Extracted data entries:
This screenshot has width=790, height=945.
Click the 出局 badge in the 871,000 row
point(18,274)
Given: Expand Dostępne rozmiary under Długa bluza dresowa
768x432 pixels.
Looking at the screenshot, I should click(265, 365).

Assignment >>
Produce a verbatim copy of each record above.

Exercise answer >>
This screenshot has width=790, height=945.
Click the 出局 badge in the 871,000 row
point(18,274)
Given: Expand Dostępne rozmiary under Długa bluza dresowa
768x432 pixels.
Looking at the screenshot, I should click(265, 365).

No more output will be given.